Narumi : Oui, c'est important

Leo : Après, je pense que c'est un « statement ». Je ne me rappelle plus du nom du groupe... un groupe suédois... This quelque chose.

Narumi : This quelque chose ? (rires) Un groupe français ?

Leo : Non, suédois...

... Ils font de la pop ?

Leo : C'est instrumental.

Narumi : Ah, dingdingding (en imitant le son d'une machine). C'est pas ça ?

Leo : Le truc, c'est qu'ils notent tous les morceaux de façon chronologique : 1, 2, 3, etc... En ce moment j'ai l'impression que... C'est pas très nouveau mais j'ai l'impression que c'est un peu la mode en ce moment.

Narumi : Je crois qu'il existait déjà un mec qui faisait ça.

Leo : Oui, ce n'est pas nouveau. Il y en aussi qui notent les morceaux par rapport aux tempos, des choses comme ça. Je pense que klf a fait ça. Personnellement, je suis pour. Je trouve que c'est un bon développement. Je pense que de la fin des années 90 à il y a encore quelques années, les gens voulaient faire de la musique « underground » qui cartonnait. Artic Monkeys, etc... il y a plein d'exemples comme ça. Des groupes qui se disaient underground tout en voulant devenir Coldplay. Leur but était assez évident, d'autant plus que leur musique était très pop.

Narumi : Ils cachent ça mais en fait...

Leo : Bah ils cachent mal car c'est très pop et ils veulent vendre ça comme underground. Comme les disques ne se vendent plus, ce genre de stratégie ne sert à rien donc les gens partent plus dans les trucs arty du type pop instrumental avec des titres chronologiques. Finalement, c'est ça qui sort de la masse car moins de gens pratiquent ce genre de musiques et c'est un moyen de se démarquer.

Narumi : C'est comme en Angleterre avec le retour du vinyle...

Leo : ... C'est le vrai esprit underground qui revient, je trouve.

(Leo se rend comtpe qu'il a le nom du groupe sur son portable... Il s'agit de This Is Head.)

Le visuel de vos lives est également tres marqué. C'est assez dépouillé  et au milieu Mike attire l'attention avec son masque. C'est nouveau pour lui de jouer masqué ?

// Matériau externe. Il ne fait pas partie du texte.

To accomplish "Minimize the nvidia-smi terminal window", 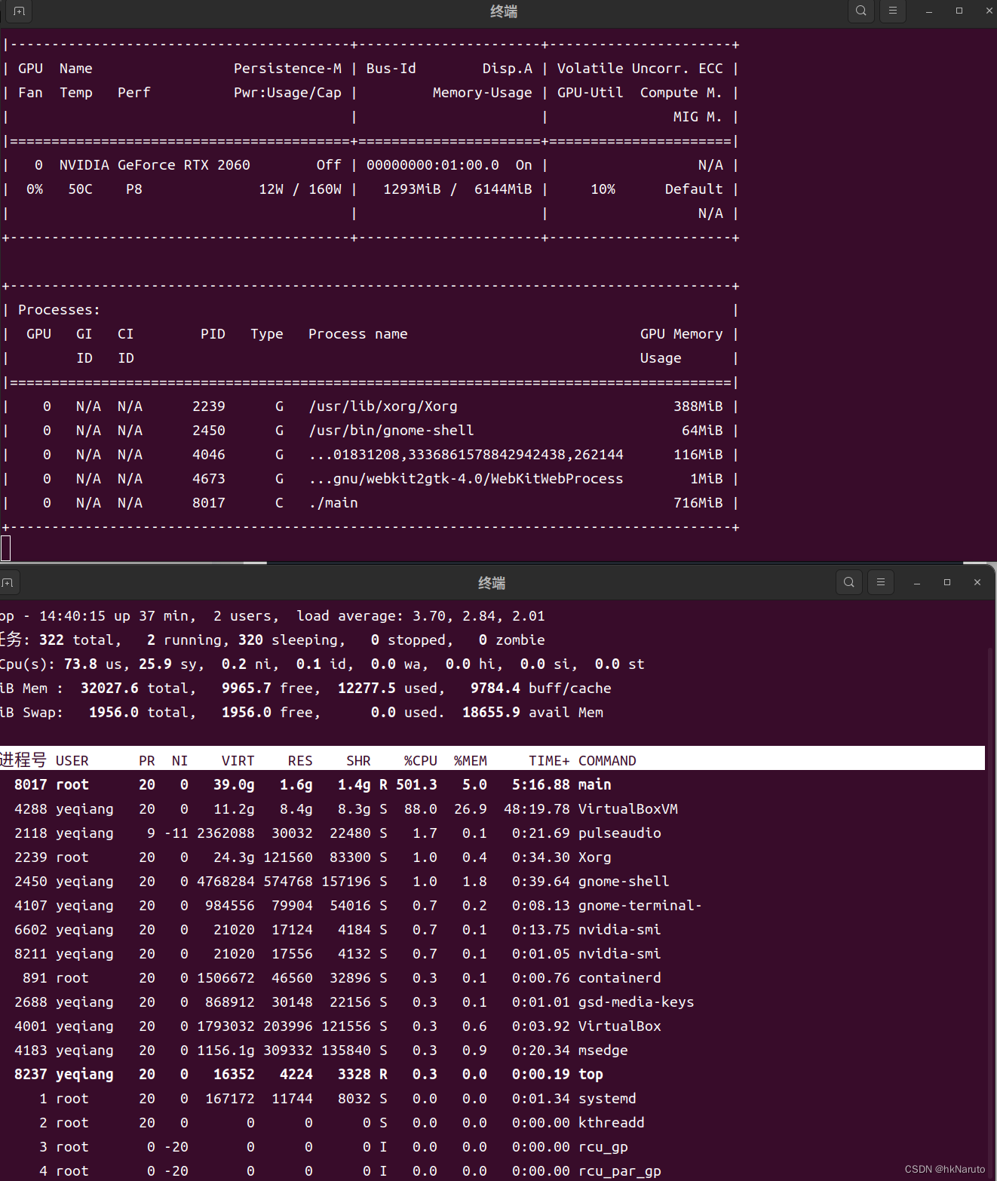I will [928, 11].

Narumi : Il n'a jamais porté de masque mais il avait toujours besoin de quelque chose. Un déguisement, du maquillage...Il a besoin de se transformer que ce soit devant 3, 100 ou 1000 personnes.

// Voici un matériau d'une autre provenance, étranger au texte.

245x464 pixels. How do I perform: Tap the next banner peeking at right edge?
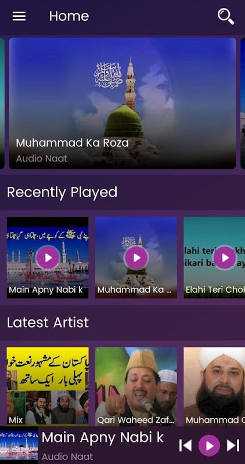[243, 103]
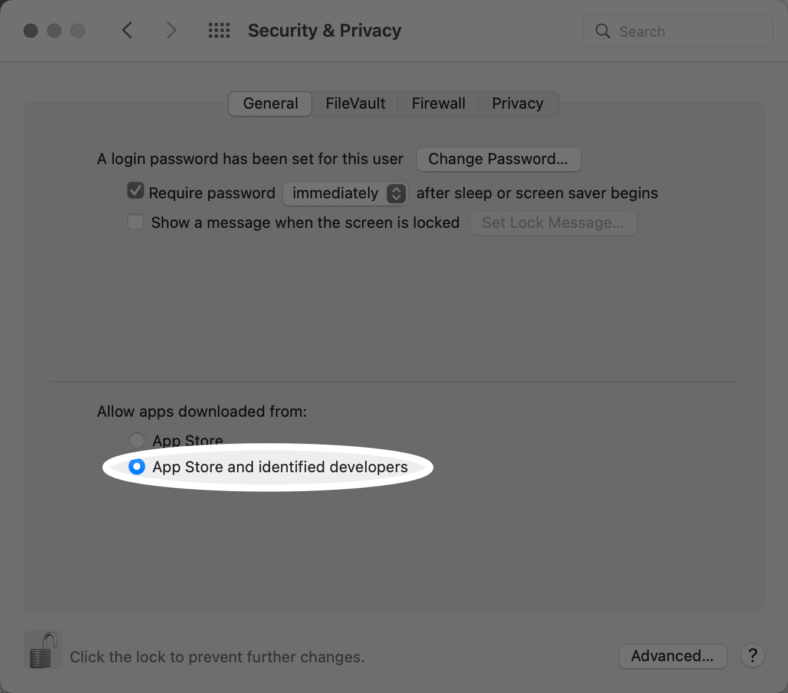The image size is (788, 693).
Task: Open the Privacy tab
Action: [x=517, y=103]
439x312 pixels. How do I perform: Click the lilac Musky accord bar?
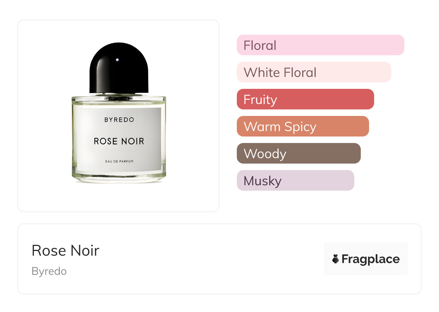pyautogui.click(x=295, y=181)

Pas de second degré là-dedans comme d'autres peuvent le faire ? Je pense au chanteur de Mayhem qui joue déguisé en lapin au milieu d'un concert métal...

Leo : Non je n'ai pas l'impression qu'il y ait de second degré le concernant.

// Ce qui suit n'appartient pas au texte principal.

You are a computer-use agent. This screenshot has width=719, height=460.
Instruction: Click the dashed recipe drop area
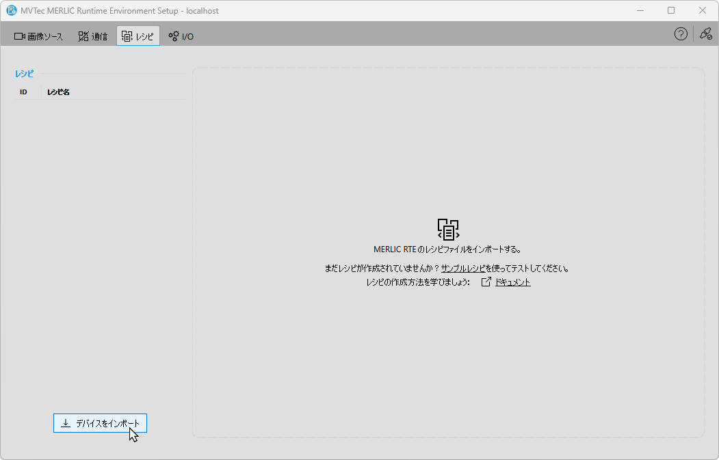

tristesse-contemporaine-4-web1J'ai du mal à définir ce que vous faites. Le morceau en eéoute sur votre MySpace (51 Ways To Leave Your Lover) est à la fois monolithique et aérien. Comment qualifierez-vous votre musique ?

Leo : J'ai le même problème pour Aswefall.

Narumi : Ça correspond davantage à nos humeurs. Tu peux passer d'un état « dark » à un état euphorique. Notre musique reflète beaucoup notre état d'esprit. C'est spontané, au feeling. Ces changements ne sont pas vraiment recherchés. On ne se dit pas : « On va faire un morceau comme ça, comme ci ». On écoute nos morceaux et on ajoute ou on retire ce que l'on veut pour que ça nous paraisse bien.

Leo : On fait un peu exprès de ne pas mettre qui fait quoi au sein du groupe car c'est un peu anti-musique. Pour notre live, il y avait marqué  que je faisais du synthé mais en fait c'est de la guitare qui est juste super traitée... Le seul qui a vraiment un rôle défini, c'est Mike, il est chanteur. Mais concernant le reste, il représente un tiers du groupe. Le morceau en question, on l'a presque fait en un apéro. On a pris quelques bières, on s'est amusés ensemble. Des fois on fait fausse piste, des fois bonne piste. Le genre de truc impossible à faire avec une guitare acoustique. On n'est pas non plus dans un truc techno. C'est un truc entre les deux.

Narumi : On est super concentrés sur le coté technique du traitement du son...

Leo : La démarche... On n'essaye pas d'entrer vraiment dans la musique électronique.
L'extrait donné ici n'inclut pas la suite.